By reintroducing traditional food production to the community, stimulating improved community health, revitalizing a heritage of health, and fostering economic opportunity, TOCA will establish positive models that demonstrate how health and wellness can enrich the local economy.

Through the USDA’s SCBGP, the South Dakota Department of Agriculture is partnering with the Lakota Ranch Beginning Farmer/Rancher Program to provide educational opportunities on gardening through hands-on workshops, a market for producers to sell their harvest and the opportunity for residents to purchase locally grown vegetables.  As part of this project, six gardens will be established.  Project staff will host two gardening workshops and weekly hands-on instruction throughout the growing season.  These educational workshops include information ranging from garden preparation through harvest and the preservation of produce.

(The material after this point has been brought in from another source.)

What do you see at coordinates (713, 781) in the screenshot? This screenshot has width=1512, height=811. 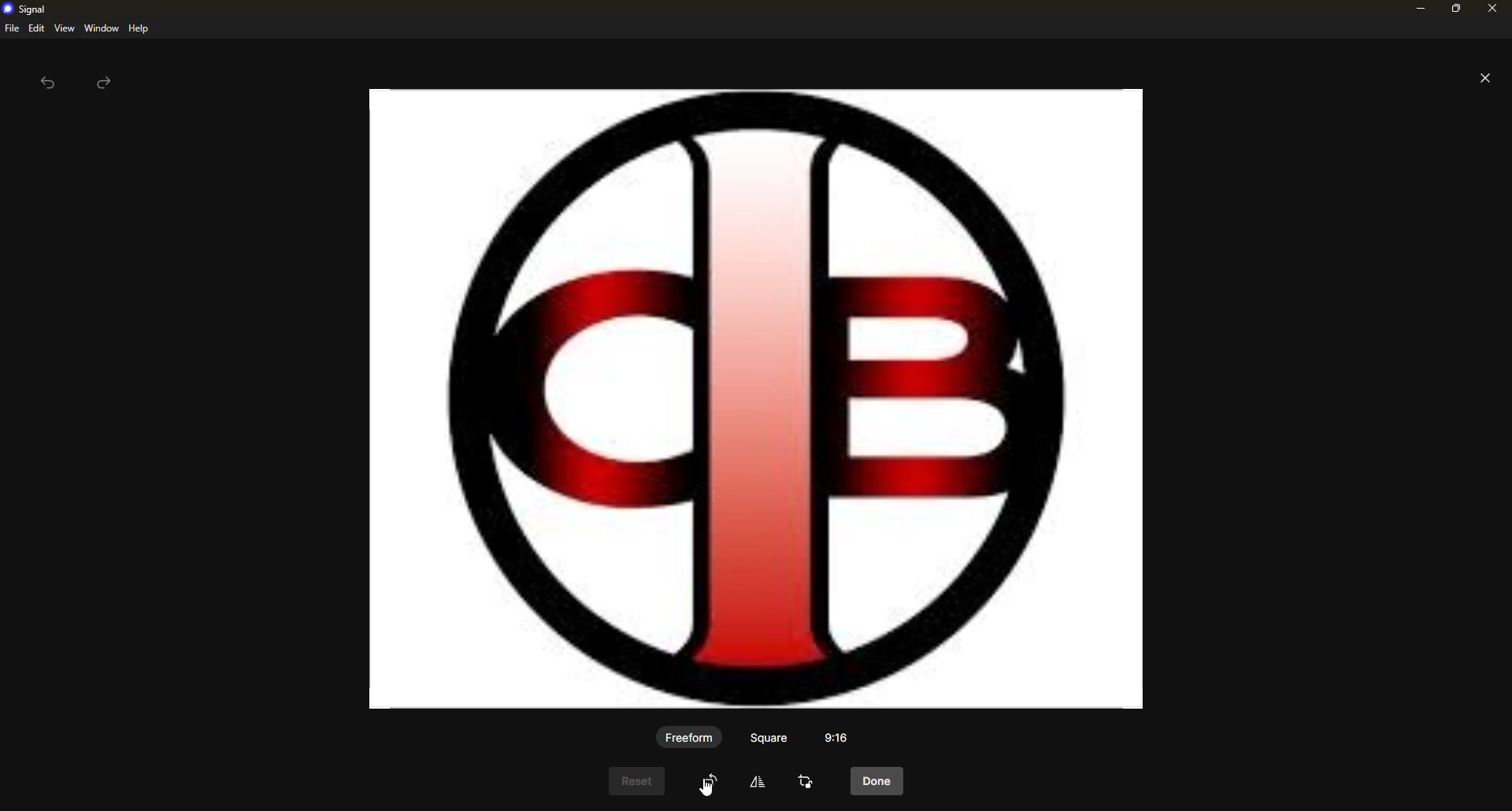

The project staff also plans to facilitate two farmers markets for both sides of the Pine Ridge reservation where producers will be able to sell locally grown vegetables.  About 50 people will be trained to successfully cultivate, harvest, and preserve locally grown vegetables, which will increase the availability, affordability, and convenience to the local area, including underserved populations.

Both of these projects will provide sustainable access to healthy food for not only the tribes involved, but the surrounding communities as well. They will also build knowledge and infrastructure for longer-term economic success. Supporting and preserving these beginning farmer initiatives and the many other FMPP and SCBGP projects is important to AMS and USDA, and is also a vital link between the past and future of agriculture.